**GIVEN EXERCISE**
Scale the entries starting with the line that contains "The width and height of the screenshot is (1024, 768)." and going on through the line that contains "I will coord(722,160).". Give all of these lines again, requests included, with each click coordinate in the answers multiplied by 1.7 and rounded to a whole number, halves rounded up, and every other number left as is.

**RECORDS PROVIDED**
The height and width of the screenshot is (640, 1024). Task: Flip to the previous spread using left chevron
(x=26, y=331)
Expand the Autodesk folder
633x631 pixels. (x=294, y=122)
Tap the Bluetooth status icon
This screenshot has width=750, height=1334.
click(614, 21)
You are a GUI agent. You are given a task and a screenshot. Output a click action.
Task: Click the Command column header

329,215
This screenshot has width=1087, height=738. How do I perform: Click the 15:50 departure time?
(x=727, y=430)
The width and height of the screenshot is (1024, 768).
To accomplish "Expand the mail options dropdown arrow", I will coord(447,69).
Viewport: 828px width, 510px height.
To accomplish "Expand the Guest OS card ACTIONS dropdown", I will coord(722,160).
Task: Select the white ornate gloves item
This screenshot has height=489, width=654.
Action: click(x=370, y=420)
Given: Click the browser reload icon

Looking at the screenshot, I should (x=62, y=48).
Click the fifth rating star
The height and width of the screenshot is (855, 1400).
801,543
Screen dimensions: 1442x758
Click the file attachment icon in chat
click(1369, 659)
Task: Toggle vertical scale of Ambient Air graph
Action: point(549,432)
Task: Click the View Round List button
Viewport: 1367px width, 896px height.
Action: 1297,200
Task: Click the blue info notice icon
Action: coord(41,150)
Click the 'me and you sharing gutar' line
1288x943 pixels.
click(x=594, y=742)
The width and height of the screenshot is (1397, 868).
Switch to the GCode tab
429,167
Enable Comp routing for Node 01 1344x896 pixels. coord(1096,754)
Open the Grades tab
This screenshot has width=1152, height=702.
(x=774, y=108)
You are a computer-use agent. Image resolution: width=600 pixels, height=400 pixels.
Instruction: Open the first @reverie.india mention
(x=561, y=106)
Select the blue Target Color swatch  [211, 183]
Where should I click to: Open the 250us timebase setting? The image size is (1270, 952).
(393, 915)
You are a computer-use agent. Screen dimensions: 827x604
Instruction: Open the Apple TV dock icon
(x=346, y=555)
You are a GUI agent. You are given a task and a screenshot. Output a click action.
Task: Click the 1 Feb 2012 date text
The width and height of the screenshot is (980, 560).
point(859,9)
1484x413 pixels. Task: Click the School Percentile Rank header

**WRITTEN ANSWER**
The width and height of the screenshot is (1024, 768).
To accomplish "Expand the mail options dropdown arrow", I will coord(760,117).
Viewport: 828px width, 510px height.
To accomplish "Expand the Guest OS card ACTIONS dropdown", I will coord(1227,272).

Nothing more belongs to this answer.